Culture

Premio Pulitzer ai reporter ucraini dell'Ap a Mariupol

Tra di loro Evgeniy Maloletka, già vincitore dell'ultimo World Press Photo of the Year. Riconoscimento anche al New York Times per i reportage su Bucha

Mariupol, febbraio 2022, uno scatto di Mstyslav Chernov
(Keystone)

I giornalisti ucraini dell'Associated Press (Ap) Mstyslav Chernov, Evgeniy Maloletka, Vasilisa Stepanenko e Lori Hinnant hanno vinto la 107esima edizione del premio Pulitzer per il servizio pubblico – il riconoscimento più prestigioso di tutti i Pulitzer – per i loro “coraggiosi” reportage da Mariupol, allora sotto assedio di Mosca, dove “hanno testimoniato il massacro di civili durante l'invasione russa dell'Ucraina”. L'Ap ha vinto un secondo Pulitzer per la copertura fotografica (Breaking News Photography) del conflitto in Ucraina “per le immagini uniche e urgenti delle prime settimane dell'invasione russa, inclusa la devastazione di Mariupol dopo che altre testate giornalistiche se n'erano andate, delle vittime degli attacchi alle infrastrutture civili e della resilienza dei cittadini ucraini che riuscirono a fuggire”. Proprio il mese scorso Evgeniy Maloletka, fotografo dell'Ap, aveva vinto anche il premio World Press Photo of the Year per la sua immagine straziante diventata simbolo dei bombardamenti su Mariupol nei primi giorni della guerra, con lo scatto dei soccorritori che trasportano una donna incinta ferita attraverso le rovine fuori dall'ospedale.

Anche lo staff del New York Times si è aggiudicato un premio (International Reporting) per la sua “risoluta copertura dell'invasione russa dell'Ucraina, compresa un'indagine di otto mesi sulle morti ucraine nella città di Bucha e sull'unità russa responsabile delle uccisioni”. Il Nyt ha fatto il bis con il Pulitzer per il reportage illustrato e commentato assegnato alla collaboratrice Mona Chalabi, “per le illustrazioni sorprendenti che combinano rapporti statistici con analisi approfondite per aiutare i lettori a comprendere l'immensa ricchezza e il potere economico del fondatore di Amazon Jeff Bezos”. Due Pulitzer anche al Washington Post, al Los Angeles Times e al sito Al.Com di Birmingham.

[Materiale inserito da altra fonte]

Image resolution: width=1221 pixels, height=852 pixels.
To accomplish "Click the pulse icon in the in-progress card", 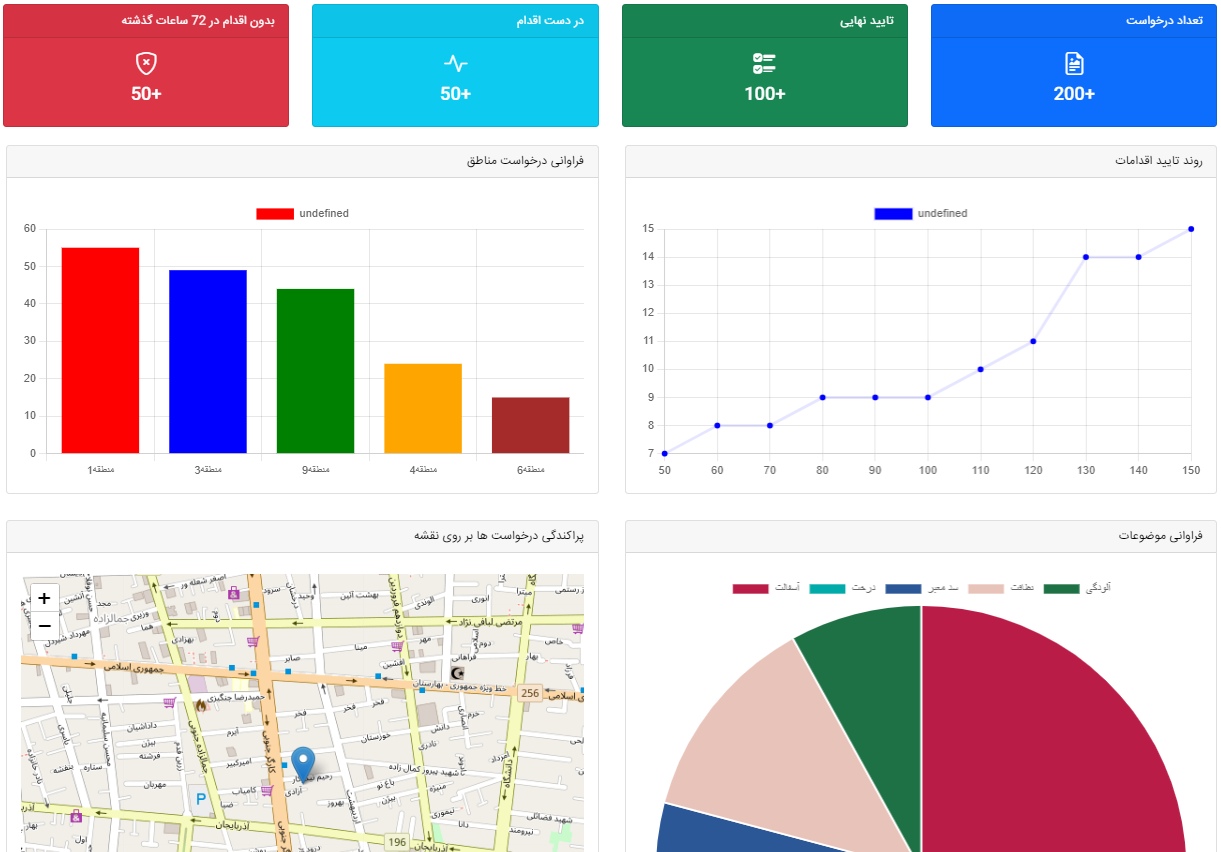I will click(x=455, y=64).
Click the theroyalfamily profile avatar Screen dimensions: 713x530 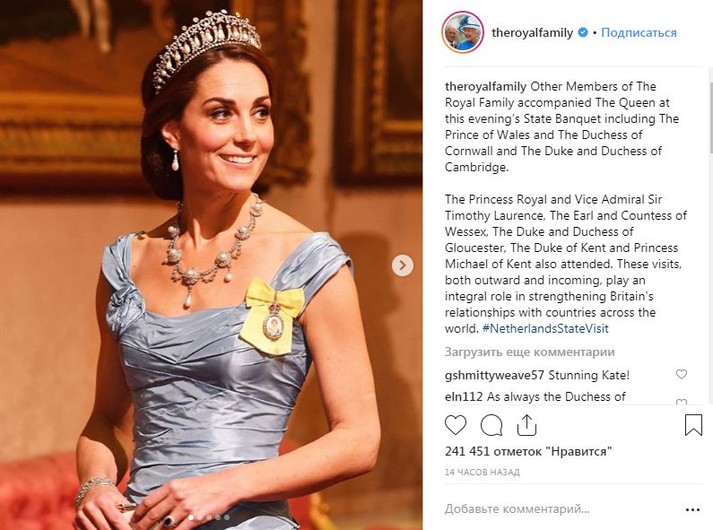[x=463, y=33]
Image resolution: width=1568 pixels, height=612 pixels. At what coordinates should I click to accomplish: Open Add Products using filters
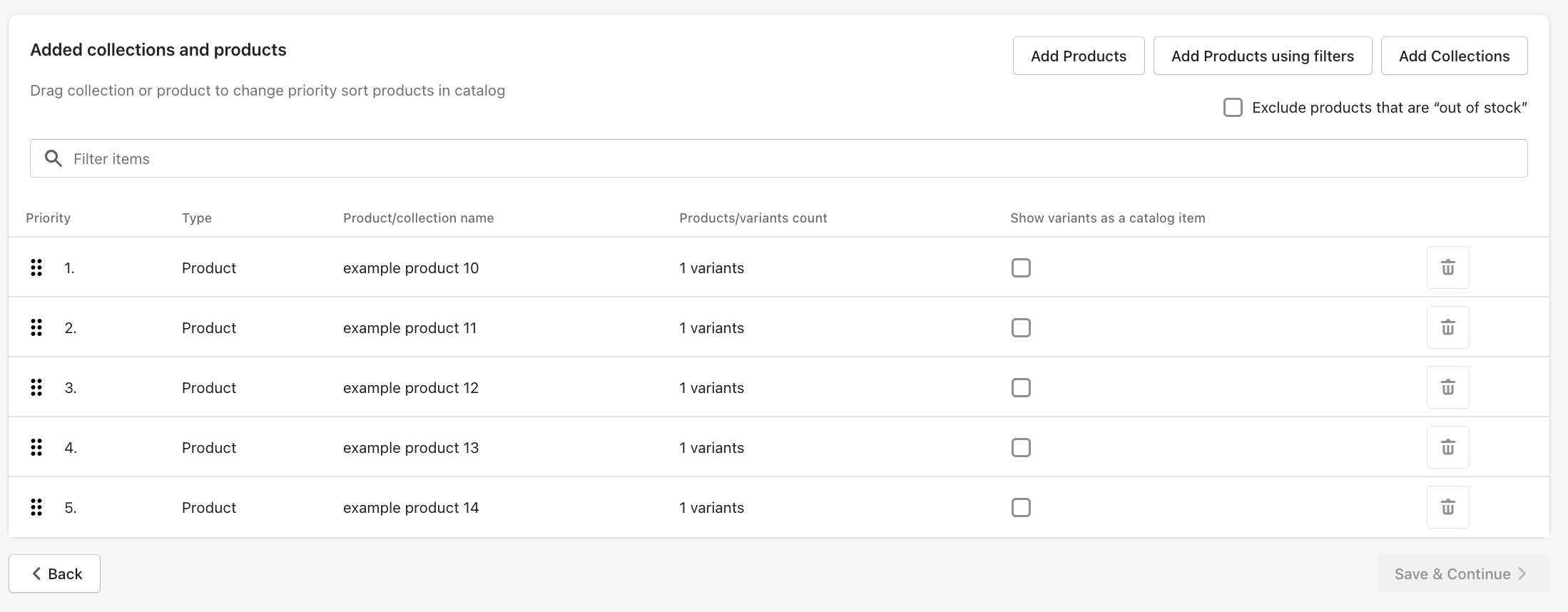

Il quotidiano della capitale ha conquistato il riconoscimento per il reportage nazionale con Caroline Kitchener (sulle conseguenze dell'abolizione della sentenza sull'aborto Roe v. Wade) e per la scrittura caratteristica con Eli Saslow (con articoli evocativi su persone alle prese con la pandemia, la solitudine, la tossicodipendenza e l'ineguaglianza). Il giornale californiano ha portato a casa invece due premi per il Breaking News Reporting (la rivelazione di una conversazione razzista tra dirigenti cittadini registrata segretamente) e la Feature Photography (per uno sguardo intimo sulla vita di una 22enne incinta che viveva per strada in una tenda). Tra i grandi giornali non poteva mancare il Wall Street Journal, che ha vinto il Pulitzer investigativo per aver rivelato i conflitti d'interesse tra i dirigenti di cinquanta agenzie federali.

Quest'anno, con una decisione insolita ma non inedita, il premio per la narrativa è andato a due libri: ‘Demon Copperhead’ di Barbara Kingsolver e ‘Trust’ di Hernan Diaz. E mentre il libro ‘His Name Is George Floyd: One Man's Life and the Struggle for Racial Justice’, di Robert Samuels e Toluse Olorunnipa (Viking), è arrivato solo finalista nella categoria biografia, il volume ha vinto un Pulitzer nella categoria General Nonfiction, quasi tre anni dopo l'omicidio dell'afroamericano. Un tocco italiano infine nel premio per la musica a ‘Omar’, di Rhiannon Giddens e Michael Abels, una "innovativa e trascinante" opera sulla tratta degli schiavi rappresentata per la prima volta un anno fa al Festival di Spoleto Usa a Charlotte, North Carolina.